### Extrait du texte

□ □ □

J.D Mulder, médecin de l’Eglise Réformée, officiant à Rehoboth, affirmait:

« Les malades navajo sont pour la plupart d’entre eux soignés par leurs hommes-médecine (…) leur crédulité et leurs craintes maintiennent ces personnes dans les ténèbres (…) Satan est prêt à bondir sur les païens qui émergent de la superstition, deviennent agnostiques et sombrent dans le doute. »

D’autres médecins, plus subtiles,  tels le docteur Clarence Salsbury, tenteront d’amadouer ou de manipuler les medicine-men en s’appropriant leur renommée pour promouvoir leurs hôpitaux. Salsbury distribuera une photographie de différents hataali venus se faire soigner à l’hôpital de Ganado aux habitants des environs.

Photographie extraite de The Salsbury Story, The University of Arizona Press, 1969.

Photographie extraite de The Salsbury Story, The University of Arizona Press, 1969.

Il instrumentalisera également la renommée du hataali Red Point pour accroître la popularité de son école d’infirmière. Ainsi, on peut distinguer Red Point en arrière plan des deux premières diplômées.

Photographie extraite de The Salsbury Story, The University of Arizona Press, 1969.

Photographie extraite de The Salsbury Story, The University of Arizona Press, 1969.

□ □ □

Enregistrements issus d'un jeu de données:
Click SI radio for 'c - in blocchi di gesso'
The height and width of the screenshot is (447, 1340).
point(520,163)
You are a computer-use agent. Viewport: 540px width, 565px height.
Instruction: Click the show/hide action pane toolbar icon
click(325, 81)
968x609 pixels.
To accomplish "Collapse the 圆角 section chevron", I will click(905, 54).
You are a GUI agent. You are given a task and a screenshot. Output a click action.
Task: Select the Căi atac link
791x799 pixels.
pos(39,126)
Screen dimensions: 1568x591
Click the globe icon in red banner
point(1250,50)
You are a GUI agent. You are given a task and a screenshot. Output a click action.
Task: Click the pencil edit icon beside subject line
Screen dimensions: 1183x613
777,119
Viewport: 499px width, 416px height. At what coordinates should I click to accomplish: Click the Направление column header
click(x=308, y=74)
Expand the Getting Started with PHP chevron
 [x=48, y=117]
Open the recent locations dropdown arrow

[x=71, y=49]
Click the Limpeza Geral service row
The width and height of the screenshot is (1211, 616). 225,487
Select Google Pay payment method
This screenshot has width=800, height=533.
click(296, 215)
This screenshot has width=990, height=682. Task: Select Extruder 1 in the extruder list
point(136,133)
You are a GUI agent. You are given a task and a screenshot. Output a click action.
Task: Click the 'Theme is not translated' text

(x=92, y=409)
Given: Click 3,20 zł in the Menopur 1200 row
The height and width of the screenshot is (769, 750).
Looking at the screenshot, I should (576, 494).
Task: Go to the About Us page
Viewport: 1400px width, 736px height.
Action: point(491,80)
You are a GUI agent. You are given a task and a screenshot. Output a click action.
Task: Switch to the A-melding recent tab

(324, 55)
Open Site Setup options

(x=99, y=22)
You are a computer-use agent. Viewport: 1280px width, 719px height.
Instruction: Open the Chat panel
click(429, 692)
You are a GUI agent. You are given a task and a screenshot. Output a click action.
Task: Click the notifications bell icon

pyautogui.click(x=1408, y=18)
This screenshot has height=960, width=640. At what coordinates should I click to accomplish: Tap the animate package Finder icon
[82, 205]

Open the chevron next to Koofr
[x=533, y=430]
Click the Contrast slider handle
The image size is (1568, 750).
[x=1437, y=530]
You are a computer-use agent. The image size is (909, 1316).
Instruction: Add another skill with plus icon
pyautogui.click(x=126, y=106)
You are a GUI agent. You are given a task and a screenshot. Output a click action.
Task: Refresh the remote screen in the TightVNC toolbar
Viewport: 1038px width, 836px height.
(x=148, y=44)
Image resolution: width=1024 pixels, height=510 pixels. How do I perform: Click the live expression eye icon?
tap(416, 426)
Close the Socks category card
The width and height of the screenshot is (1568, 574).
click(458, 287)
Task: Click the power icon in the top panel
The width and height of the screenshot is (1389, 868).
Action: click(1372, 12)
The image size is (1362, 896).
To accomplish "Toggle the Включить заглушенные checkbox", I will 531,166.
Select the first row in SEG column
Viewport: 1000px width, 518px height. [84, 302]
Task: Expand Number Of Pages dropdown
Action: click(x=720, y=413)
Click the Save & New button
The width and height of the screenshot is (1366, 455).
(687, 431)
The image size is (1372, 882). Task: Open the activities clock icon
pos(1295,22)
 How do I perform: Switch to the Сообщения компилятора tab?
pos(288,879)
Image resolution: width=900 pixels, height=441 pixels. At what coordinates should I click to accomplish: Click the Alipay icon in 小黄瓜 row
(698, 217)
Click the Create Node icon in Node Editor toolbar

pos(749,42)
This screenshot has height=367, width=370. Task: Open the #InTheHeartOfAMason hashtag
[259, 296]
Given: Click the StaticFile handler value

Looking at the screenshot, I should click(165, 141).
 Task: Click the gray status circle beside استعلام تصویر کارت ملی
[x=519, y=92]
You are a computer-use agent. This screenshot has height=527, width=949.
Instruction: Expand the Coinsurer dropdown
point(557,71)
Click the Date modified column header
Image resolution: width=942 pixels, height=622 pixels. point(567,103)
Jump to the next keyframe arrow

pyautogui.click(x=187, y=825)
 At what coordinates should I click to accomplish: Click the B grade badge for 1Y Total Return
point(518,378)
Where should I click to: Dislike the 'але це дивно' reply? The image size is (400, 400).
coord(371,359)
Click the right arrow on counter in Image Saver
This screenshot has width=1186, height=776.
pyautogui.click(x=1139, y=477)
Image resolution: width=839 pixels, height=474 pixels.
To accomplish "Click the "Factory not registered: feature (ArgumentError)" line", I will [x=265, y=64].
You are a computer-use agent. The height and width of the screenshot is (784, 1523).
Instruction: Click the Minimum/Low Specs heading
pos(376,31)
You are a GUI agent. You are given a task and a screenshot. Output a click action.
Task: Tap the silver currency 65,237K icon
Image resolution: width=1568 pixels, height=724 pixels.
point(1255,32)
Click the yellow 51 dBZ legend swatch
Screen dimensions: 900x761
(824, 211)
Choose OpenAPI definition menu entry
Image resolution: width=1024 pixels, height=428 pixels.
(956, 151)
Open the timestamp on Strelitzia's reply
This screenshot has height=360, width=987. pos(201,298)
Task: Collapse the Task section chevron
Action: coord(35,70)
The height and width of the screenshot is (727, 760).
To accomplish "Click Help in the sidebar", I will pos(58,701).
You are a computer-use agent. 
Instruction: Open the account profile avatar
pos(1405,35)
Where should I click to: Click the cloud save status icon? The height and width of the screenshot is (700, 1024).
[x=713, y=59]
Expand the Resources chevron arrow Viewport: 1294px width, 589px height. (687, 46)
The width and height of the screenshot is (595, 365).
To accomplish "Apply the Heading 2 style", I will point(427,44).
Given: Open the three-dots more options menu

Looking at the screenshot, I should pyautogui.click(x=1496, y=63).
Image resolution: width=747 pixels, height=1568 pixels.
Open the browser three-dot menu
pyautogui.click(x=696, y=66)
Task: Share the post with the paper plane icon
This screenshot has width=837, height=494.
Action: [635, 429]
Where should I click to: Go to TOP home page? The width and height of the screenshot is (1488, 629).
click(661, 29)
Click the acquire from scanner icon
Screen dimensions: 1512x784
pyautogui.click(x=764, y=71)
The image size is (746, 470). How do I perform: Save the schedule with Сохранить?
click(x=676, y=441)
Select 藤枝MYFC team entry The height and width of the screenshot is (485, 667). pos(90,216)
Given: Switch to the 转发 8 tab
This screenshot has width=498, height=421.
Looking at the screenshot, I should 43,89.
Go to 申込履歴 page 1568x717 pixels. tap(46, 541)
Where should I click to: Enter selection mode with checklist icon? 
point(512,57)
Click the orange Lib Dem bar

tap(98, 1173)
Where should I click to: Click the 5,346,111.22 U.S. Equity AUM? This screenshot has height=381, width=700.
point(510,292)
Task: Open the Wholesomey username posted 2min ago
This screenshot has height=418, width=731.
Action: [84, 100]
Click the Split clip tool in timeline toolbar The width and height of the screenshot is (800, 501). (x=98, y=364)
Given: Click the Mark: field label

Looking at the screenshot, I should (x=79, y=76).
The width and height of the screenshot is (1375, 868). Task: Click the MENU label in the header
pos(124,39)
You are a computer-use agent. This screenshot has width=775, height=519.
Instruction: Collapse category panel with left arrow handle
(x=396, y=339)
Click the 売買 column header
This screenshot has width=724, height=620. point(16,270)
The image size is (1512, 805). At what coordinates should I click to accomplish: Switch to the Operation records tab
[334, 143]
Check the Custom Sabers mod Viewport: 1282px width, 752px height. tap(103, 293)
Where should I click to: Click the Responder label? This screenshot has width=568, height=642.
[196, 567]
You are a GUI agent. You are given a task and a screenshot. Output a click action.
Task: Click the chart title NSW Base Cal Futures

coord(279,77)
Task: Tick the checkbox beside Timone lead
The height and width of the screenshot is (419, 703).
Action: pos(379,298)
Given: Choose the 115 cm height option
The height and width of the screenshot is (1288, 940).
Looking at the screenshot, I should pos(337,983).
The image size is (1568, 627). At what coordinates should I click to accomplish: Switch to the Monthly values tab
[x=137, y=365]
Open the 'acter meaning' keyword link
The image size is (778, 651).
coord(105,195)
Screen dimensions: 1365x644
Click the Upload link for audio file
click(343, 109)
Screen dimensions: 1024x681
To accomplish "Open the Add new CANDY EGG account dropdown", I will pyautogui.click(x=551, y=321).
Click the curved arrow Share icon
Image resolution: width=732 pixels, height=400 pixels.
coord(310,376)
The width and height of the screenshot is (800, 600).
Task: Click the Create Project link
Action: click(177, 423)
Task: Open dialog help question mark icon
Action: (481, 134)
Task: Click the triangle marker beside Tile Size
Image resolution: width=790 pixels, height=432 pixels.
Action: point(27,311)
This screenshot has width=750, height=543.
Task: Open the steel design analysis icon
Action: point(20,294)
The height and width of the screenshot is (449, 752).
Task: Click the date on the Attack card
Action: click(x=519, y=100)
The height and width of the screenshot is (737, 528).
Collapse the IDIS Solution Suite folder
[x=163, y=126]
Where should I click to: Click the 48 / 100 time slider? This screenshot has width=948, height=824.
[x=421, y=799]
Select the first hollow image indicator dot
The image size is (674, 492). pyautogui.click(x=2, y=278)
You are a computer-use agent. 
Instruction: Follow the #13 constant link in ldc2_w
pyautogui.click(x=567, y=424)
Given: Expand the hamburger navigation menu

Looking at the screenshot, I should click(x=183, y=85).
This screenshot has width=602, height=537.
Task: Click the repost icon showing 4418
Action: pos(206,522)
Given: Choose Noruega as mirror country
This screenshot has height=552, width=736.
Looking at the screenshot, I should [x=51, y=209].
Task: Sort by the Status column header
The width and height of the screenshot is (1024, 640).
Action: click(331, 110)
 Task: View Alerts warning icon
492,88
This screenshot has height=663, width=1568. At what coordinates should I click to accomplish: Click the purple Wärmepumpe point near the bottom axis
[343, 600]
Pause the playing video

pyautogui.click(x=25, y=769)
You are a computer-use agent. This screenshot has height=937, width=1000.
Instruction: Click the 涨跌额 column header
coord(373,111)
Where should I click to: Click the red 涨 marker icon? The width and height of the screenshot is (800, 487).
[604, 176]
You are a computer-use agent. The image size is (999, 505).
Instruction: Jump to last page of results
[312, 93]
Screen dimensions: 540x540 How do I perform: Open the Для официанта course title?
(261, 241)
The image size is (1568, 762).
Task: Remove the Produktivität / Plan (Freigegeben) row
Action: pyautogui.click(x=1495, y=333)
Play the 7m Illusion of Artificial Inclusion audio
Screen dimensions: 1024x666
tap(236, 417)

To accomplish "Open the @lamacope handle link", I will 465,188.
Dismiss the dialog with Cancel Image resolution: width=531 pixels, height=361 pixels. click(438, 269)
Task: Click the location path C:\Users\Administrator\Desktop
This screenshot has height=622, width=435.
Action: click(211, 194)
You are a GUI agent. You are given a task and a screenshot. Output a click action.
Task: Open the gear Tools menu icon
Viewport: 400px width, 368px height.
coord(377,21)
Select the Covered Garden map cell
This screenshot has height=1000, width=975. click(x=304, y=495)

□ □ □

### Consigne
D'après le texte sur les médecins et les hommes-médecine navajo, dans quel hôpital les hataali de la photographie distribuée par Salsbury étaient-ils venus se faire soigner ?

### Réponse
À l'hôpital de Ganado.